▸ CONSEGNA:
Elenca tutte le preoccupazioni che, secondo il brano sulla generazione degli adolescenti riportato qui sotto, i ragazzi hanno confidato.

▸ ESTRATTO FORNITO:
No, non è una classe di super studiosi. Sono simili ai loro coetanei, identici. Jeans stracciati, playstation, Juve o Milan o Inter, influencer e social media. Fanno parte di una generazione che ha assistito a una serie di eventi traumatici, ignoti alla generazione dei boomers: il crollo del Ponte Morandi, la pandemia del Covid-19 e ora la pace perduta in Europa. Una storia accelerata, imprevedibile e indigeribile.
Che cosa hanno fatto? Resistito, loro malgrado. Quasi ci fosse un “nonostante” più forte e misterioso. E la loro resistenza non è stata con armi, bandiere e ideologia. Si sono battuti con quello che avevano in mano: tecnologia e tenerezza impaurita. Hanno mandato messaggi ai prof, whatsapp e chiesto di parlare o hanno scritto una mail. Si sono fermati dopo la Dad a chiacchierare e buttar fuori le emozioni di un mondo interiore alle prime armi. Hanno confidato la paura per una sorella infermiera, l’angoscia per il nonno malato o la perdita di lavoro per il padre, la stanchezza per la Dad, l’insicurezza esistenziale. Hanno detto con invidia che la loro era una generazione sfigata.
Ma ce l’hanno fatta a tornare in campo, cioè a scuola. No, non per studiare, ma per incontrare, per fame di legami. E subito spot pubblicitario per la Giornata della Colletta farmaceutica, torneo scolastico di dibattito e caffè filosofico. Febbre di vita dietro una mascherina, per incrociare lo sguardo di un altro adolescente e poi giocare a Fattoria.

▸ INSIEME DELLE RIGHE:

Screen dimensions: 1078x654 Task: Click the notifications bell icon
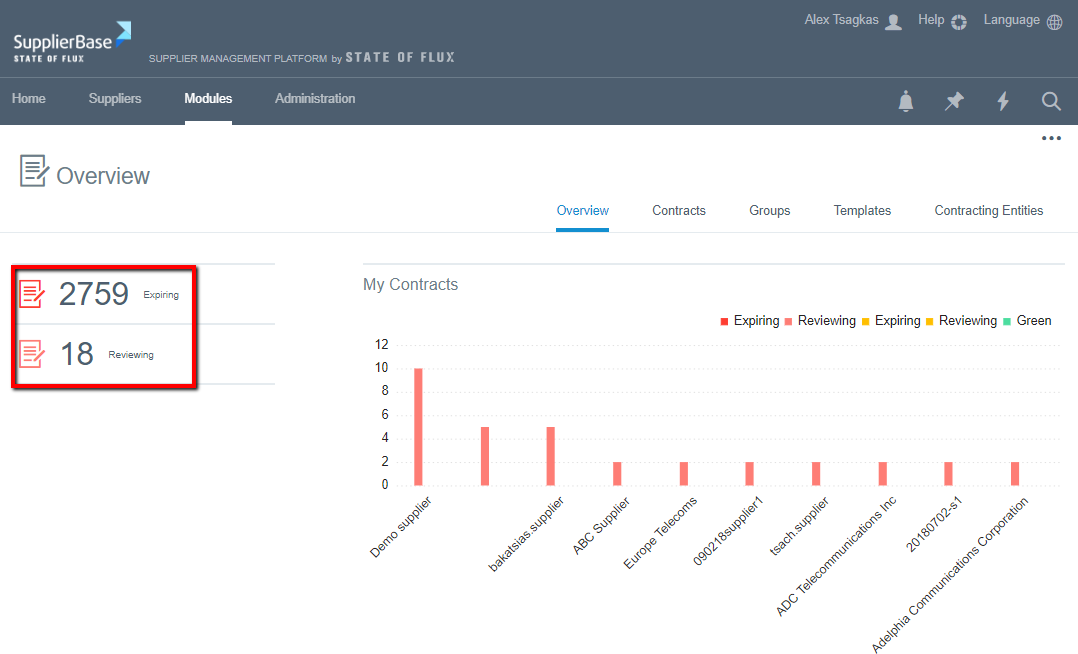tap(906, 101)
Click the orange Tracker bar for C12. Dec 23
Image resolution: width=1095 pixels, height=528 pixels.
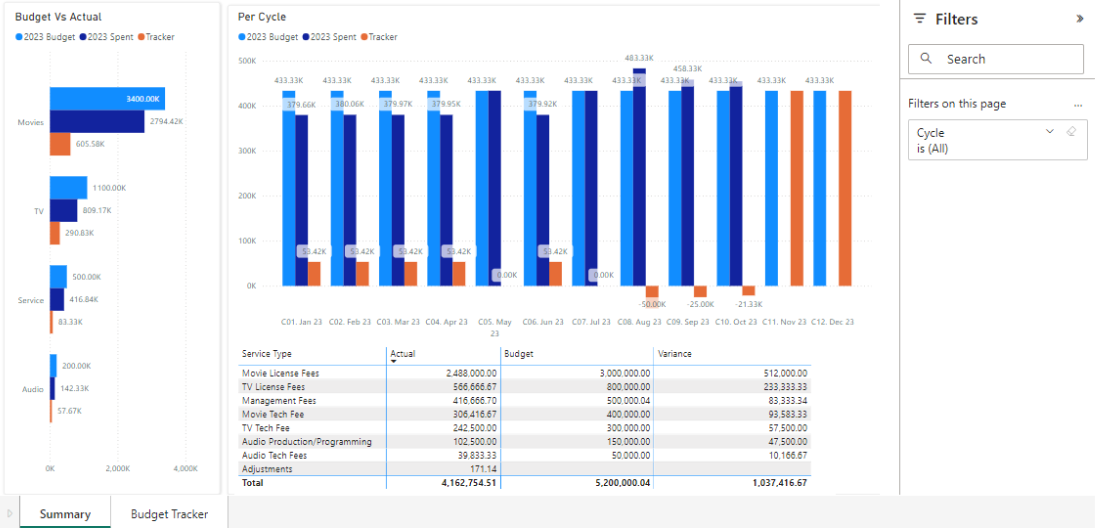click(x=845, y=188)
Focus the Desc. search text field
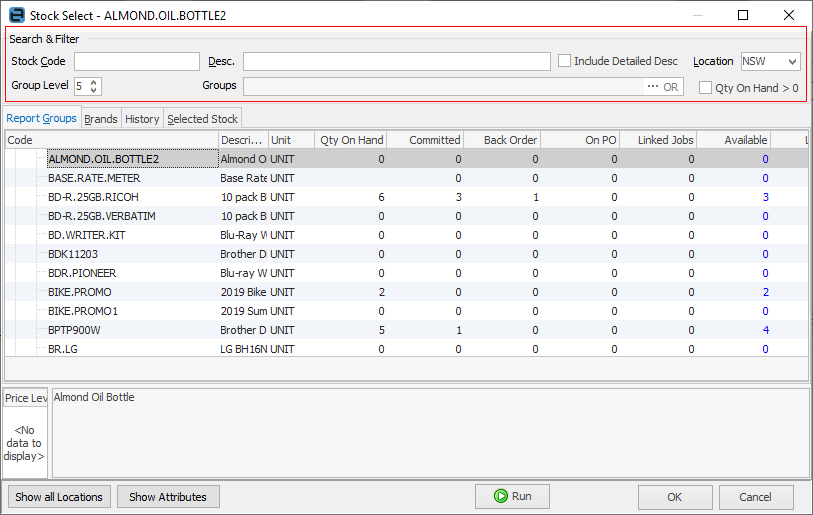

▸ SOLUZIONE DELL'ESERCIZIO:
- la paura per una sorella infermiera
- l'angoscia per il nonno malato
- la perdita di lavoro per il padre
- la stanchezza per la Dad
- l'insicurezza esistenziale